Etwas ausserhalb von Kashgar haelt der Bus mit geplatztem Vorderreifen. Der Fahrer hebt den Bus mit einem gefaehrlich aussehenden Wagenheber an, legt sich darunter und beginnt den Reifen zu wechseln. Nach einer weiteren Stunde ist – nach Xinjiang-Zeit – Mirragszeit, und wir halten zum Mittagessen in einem kleinen Dorf mit einem riesigen Melonenmarkt.

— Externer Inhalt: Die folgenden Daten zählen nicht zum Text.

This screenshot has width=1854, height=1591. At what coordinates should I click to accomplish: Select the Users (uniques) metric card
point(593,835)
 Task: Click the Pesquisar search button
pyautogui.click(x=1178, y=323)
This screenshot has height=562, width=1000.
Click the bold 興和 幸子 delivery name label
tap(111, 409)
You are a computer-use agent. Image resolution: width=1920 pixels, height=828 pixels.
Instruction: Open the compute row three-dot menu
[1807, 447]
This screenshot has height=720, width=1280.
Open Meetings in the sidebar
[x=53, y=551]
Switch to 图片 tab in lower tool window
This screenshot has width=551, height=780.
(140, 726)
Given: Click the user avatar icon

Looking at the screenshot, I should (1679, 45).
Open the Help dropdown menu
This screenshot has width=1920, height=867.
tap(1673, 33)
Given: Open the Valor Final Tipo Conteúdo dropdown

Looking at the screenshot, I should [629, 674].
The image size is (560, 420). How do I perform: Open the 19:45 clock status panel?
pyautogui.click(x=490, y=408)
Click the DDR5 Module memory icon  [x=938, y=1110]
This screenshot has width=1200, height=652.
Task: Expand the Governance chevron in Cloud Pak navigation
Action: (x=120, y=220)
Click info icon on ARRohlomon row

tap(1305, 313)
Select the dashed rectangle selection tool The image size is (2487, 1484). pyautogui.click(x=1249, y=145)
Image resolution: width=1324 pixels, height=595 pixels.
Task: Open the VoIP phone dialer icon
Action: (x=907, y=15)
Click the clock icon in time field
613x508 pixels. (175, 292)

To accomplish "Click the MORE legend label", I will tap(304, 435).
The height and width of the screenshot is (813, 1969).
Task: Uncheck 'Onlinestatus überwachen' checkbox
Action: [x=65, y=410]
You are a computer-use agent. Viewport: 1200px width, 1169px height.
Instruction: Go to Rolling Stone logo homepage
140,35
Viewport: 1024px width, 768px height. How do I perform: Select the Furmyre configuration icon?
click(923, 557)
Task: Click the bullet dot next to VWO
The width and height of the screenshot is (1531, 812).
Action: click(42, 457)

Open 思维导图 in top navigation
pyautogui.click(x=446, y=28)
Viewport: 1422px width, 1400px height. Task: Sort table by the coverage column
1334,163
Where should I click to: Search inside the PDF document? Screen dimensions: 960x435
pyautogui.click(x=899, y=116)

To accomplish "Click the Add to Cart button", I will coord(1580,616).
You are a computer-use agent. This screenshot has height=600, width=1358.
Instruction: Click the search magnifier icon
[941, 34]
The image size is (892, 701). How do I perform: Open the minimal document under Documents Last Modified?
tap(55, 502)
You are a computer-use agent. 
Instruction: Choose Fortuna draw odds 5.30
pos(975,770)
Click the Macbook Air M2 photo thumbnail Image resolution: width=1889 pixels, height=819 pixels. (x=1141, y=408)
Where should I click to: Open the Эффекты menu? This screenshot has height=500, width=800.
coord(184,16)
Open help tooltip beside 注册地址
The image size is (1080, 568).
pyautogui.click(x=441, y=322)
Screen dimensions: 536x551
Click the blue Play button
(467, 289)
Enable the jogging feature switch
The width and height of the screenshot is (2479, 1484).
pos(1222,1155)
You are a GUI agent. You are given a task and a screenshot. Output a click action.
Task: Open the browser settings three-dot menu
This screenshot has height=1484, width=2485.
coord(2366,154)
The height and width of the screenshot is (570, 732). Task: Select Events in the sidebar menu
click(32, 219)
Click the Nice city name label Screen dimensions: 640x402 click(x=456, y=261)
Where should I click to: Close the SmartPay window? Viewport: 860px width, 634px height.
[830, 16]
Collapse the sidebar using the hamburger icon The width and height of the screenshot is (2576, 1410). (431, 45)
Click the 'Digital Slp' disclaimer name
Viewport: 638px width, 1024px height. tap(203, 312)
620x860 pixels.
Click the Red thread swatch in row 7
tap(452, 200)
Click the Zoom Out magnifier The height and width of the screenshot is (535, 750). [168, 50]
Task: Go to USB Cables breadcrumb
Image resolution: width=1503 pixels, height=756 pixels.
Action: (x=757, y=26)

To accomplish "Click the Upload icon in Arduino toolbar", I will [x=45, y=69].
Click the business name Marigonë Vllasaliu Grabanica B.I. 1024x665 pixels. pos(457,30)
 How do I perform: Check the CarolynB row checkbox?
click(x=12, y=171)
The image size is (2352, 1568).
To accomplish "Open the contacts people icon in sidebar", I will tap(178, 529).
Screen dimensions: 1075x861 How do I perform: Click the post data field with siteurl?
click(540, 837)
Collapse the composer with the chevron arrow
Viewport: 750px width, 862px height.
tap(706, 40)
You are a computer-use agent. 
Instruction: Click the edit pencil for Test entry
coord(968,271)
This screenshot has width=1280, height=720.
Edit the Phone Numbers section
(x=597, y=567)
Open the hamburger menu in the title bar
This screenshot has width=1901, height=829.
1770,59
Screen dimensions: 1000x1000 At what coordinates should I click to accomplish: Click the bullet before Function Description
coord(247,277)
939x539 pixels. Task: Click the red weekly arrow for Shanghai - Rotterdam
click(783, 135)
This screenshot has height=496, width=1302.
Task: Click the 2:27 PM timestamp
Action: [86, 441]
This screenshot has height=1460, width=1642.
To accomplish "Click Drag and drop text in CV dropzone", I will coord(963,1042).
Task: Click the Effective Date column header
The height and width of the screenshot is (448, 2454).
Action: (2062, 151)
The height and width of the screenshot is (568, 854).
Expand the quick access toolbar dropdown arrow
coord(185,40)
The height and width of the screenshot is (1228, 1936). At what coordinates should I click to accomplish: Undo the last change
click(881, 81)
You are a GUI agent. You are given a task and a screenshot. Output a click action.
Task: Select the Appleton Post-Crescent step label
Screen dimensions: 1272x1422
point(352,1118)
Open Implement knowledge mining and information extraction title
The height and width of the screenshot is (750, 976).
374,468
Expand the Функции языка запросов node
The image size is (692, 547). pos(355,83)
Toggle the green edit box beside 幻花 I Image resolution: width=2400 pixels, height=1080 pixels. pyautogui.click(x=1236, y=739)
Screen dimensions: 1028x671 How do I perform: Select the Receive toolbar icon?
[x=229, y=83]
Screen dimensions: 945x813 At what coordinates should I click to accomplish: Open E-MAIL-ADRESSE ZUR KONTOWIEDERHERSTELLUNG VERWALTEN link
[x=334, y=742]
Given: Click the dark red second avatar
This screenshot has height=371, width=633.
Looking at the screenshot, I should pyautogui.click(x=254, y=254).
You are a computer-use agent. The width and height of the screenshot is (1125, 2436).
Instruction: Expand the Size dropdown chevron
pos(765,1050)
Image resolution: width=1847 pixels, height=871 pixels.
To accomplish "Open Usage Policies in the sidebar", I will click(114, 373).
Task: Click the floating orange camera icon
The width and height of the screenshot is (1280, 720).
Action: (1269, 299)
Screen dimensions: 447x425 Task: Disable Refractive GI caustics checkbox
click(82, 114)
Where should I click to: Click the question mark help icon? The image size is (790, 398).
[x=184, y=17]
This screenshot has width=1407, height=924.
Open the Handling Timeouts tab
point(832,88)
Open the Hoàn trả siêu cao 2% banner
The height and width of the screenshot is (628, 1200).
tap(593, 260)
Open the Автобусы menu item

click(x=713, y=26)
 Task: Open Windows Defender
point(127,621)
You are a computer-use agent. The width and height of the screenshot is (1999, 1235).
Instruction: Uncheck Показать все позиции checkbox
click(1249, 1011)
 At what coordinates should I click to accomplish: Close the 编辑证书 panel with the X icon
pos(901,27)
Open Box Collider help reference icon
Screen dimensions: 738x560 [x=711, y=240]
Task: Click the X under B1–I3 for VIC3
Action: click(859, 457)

Die Haendler decken sich mit Saecken voller Melonen ein, die sie im Mittelgang des Busses aufstapeln.

Interessant ist auch die Fracht, die die Haendler verladen haben: neben Fahrraedern und billigen Fernsehern aus chinesischer Produktion kaufen sie in in Kashgar massenhaft gebrauchte Kassenrekorder mit Doppelkassettendeck, die ihrem Aussehen nach aus den Achtziger Jahren stamen und landlaeufig anscheinend als “Boom-Boxes” bekannt sind. Ein Haendler erklaert, dass die Dinger auf dem beruehmten Sonntags-Markt in Kashgar fuer weniger als 60 Yuen, das sind etwa sechs Euro, zu haben sind und drueben in Pakistan mehr als das doppelte bringen. Die Seidenstrasse, die alte Handelsroute, ist alles andere als tot: jedoch werden heute nicht mehr Seide oder die Glasmachertechnik, sondern vor allem gebrauchte “Boom-Boxes” von einem Kulturkreis in den anderen transportiert.

Die Auffahrt in die Fan-Berge, wie die Gebirgskette hier heist, ist abenteuerlich. Hier sind die Berge noch einsamer, unwegsamer, zersplitterter, zerrissener und grossartiger als der Tian Shan Auslaeufer suedlich von Urumqi. Einmal ragt neben der Strasse eine bestimmt 80 Meter hohe Felswand senkrecht auf, an anderen Stellen war die Strasse anscheinend unlaengst von Geroellmassen verschuettet: dies scheint hier jedes Fruehjahr zu passieren. An einem verlorenen Checkpoint werden die Paesse kontrolliert; nach der besonderen Genehmigung fuer den Aufenthalt am Karakul See, die wir uns laut Reisebuero angeblich haetten besorgen muessen, fragt niemand.

Gegen Abend erreichen wir den tiefblauen See, der auf einer windigen Hochebene am Fusse der beiden Siebentausender liegt. Es ist kalt, und ich habe nur einen dicken Wollpullover und keine Jacke dabei. Abseits der Strasse stehen ein paar Jurten und ein niedriges, provisorisches Zementgebaeude, dass die englische Aufschrift “Karakul Resort” traegt. Wir steigen ueber einen Drahtzaun und laufen einem jungen Mann in die Arme, der uns eine grosse, extrabunte Eintrittkarte fuer das “Resort” verkauft. Am Seeufer grasen ein paar Pferde und Kamele. Ausser einer Gruppe russischer Bergsteiger sind wir die einzigen Gaeste.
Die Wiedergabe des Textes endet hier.